Kimiidera Park is a park and athletics facility in the city of Wakayama, in Wakayama Prefecture, Japan. It features an athletics stadium, baseball stadium, tennis courts, an auxiliary sports field, a climbing gym, and a children's playground. It has a total area of 172,300 m2.

=== Athletics stadium ===
Kimiidera Park Athletic Stadium is a mixed-use athletics stadium at the park. It measures 13,239 m2 and seats about 19,200 spectators. It features a 400 meter track. As the only major track and field stadium in the prefecture, it is used for various local and high school athletics events.
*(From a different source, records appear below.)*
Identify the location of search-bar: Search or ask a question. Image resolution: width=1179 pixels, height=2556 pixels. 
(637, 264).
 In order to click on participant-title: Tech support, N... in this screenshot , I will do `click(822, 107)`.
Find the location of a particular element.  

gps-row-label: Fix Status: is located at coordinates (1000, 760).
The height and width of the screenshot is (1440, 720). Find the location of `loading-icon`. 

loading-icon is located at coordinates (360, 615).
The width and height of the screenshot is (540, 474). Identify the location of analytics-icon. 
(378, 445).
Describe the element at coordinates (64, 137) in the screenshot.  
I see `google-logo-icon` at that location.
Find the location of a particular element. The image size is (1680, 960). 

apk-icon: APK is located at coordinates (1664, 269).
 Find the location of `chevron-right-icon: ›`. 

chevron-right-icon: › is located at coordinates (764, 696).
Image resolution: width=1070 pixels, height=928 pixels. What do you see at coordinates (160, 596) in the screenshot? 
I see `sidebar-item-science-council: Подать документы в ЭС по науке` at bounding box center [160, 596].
It is also used for football and rugby events.

=== Baseball stadium ===
The Kimiidera Park Baseball Stadium is the largest baseball stadium in Wakayama Prefecture. It has a total area of 6775 m2.

A baseball field was laid down at the park in the 1940s. In 1965, the field was converted to a stadium to replace the previous prefectural baseball stadium, Muko-no-Shiba. The park's first Nippon Professional Baseball game was held in 1977, in a match between the Nankai Hawks and the Lotte Marines. Four more professional games were held at the park over the next decade, all hosted by the Nankai Hawks. Both the baseball stadium and athletics field saw major renovations in 2012. This saw addition of long plastic benches for spectators, replacing the previous concrete steps which were used as seating. Elevators were also added to the building.

Since 2024, it has been the home stadium of the Wakayama Waves of the Kansai Independent Baseball League. It is the main park used for amateur baseball events in the prefecture, and hosts the prefecture's tournaments for the National High School Baseball Championship.